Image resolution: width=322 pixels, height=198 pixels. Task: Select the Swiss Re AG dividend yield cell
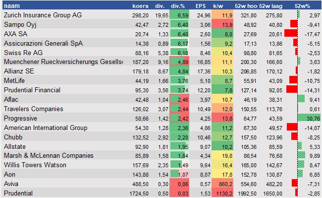179,53
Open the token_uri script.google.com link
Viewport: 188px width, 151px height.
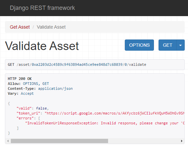(x=115, y=113)
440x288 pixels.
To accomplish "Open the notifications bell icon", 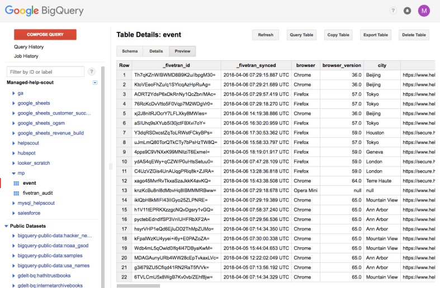I will click(407, 11).
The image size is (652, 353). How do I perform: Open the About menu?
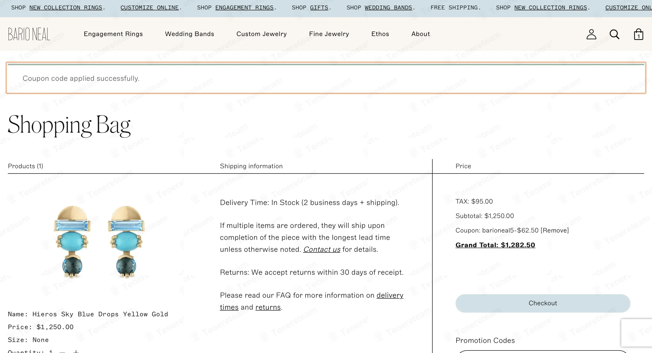[x=420, y=34]
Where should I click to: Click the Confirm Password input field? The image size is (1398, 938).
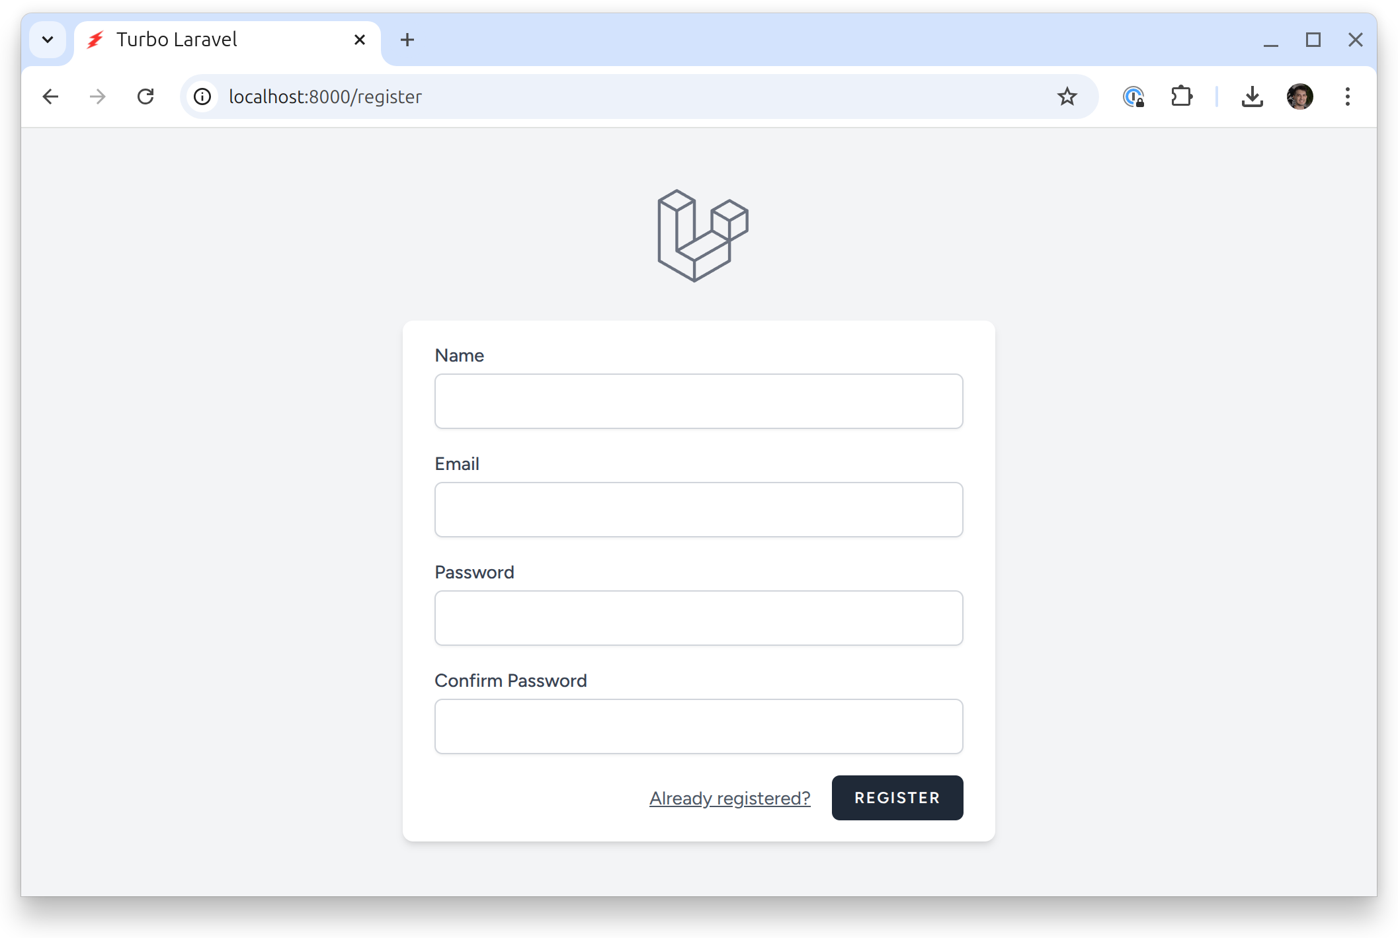coord(698,726)
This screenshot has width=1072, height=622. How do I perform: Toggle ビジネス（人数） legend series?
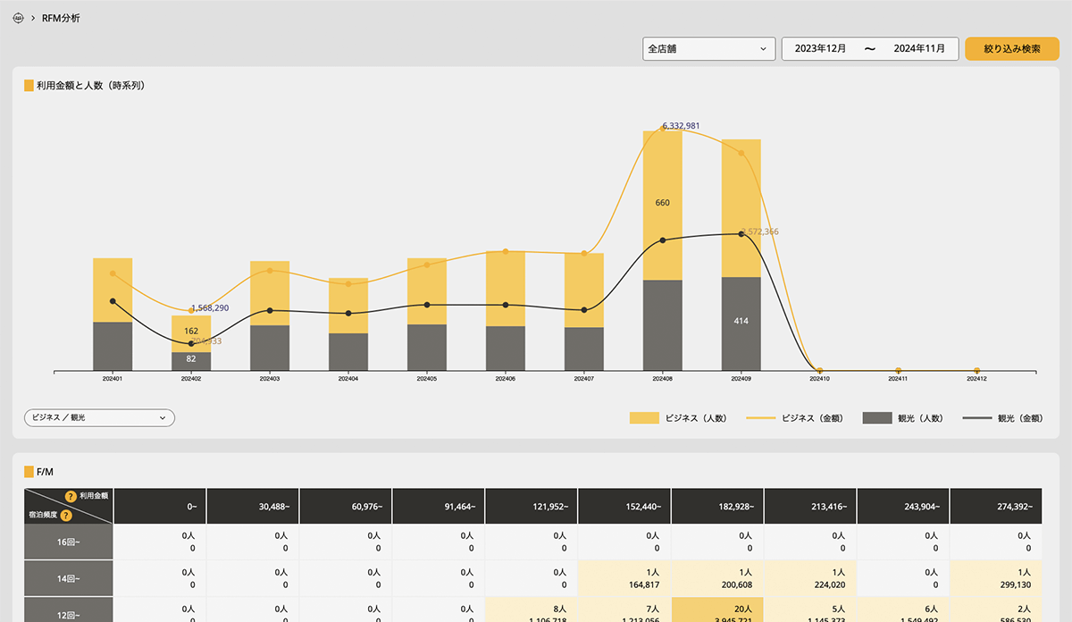(x=677, y=418)
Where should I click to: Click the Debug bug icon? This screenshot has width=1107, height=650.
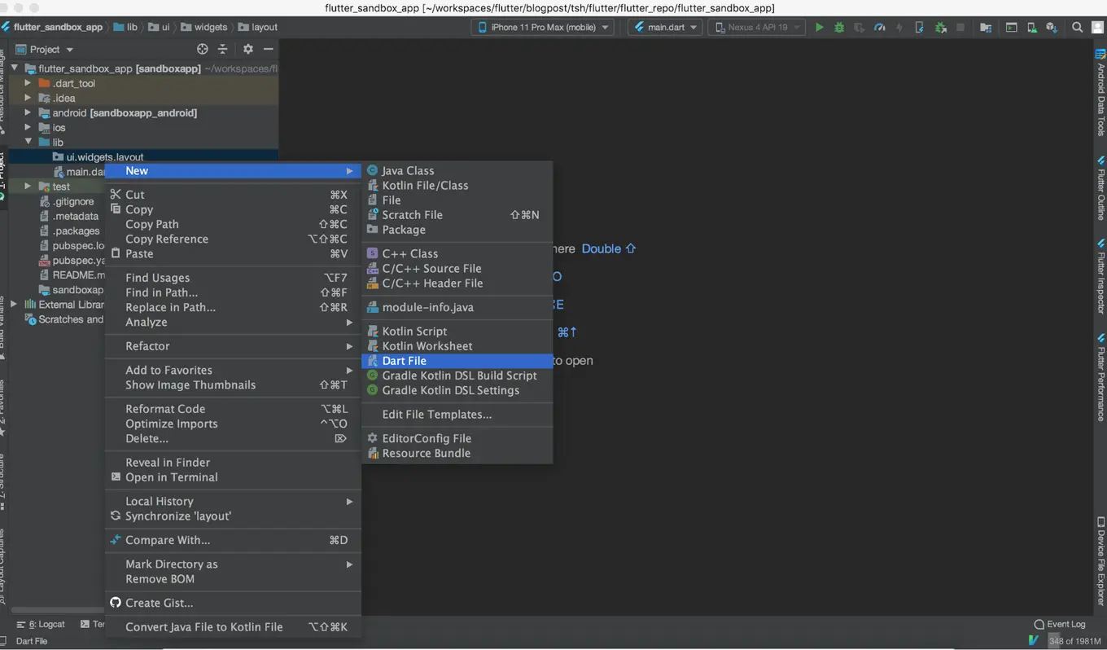tap(839, 27)
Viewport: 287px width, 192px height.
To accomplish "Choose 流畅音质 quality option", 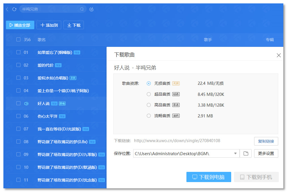I will [149, 116].
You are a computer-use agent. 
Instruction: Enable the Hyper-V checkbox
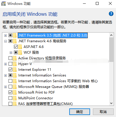pyautogui.click(x=10, y=64)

------------------------------------------------------------------------

### [Task]
Leaving out all pictures, print exactly the lines above from the one containing "You are a computer-use agent." through the last line of the entries.

### [Expected output]
You are a computer-use agent. 
Instruction: Enable the Hyper-V checkbox
pyautogui.click(x=10, y=64)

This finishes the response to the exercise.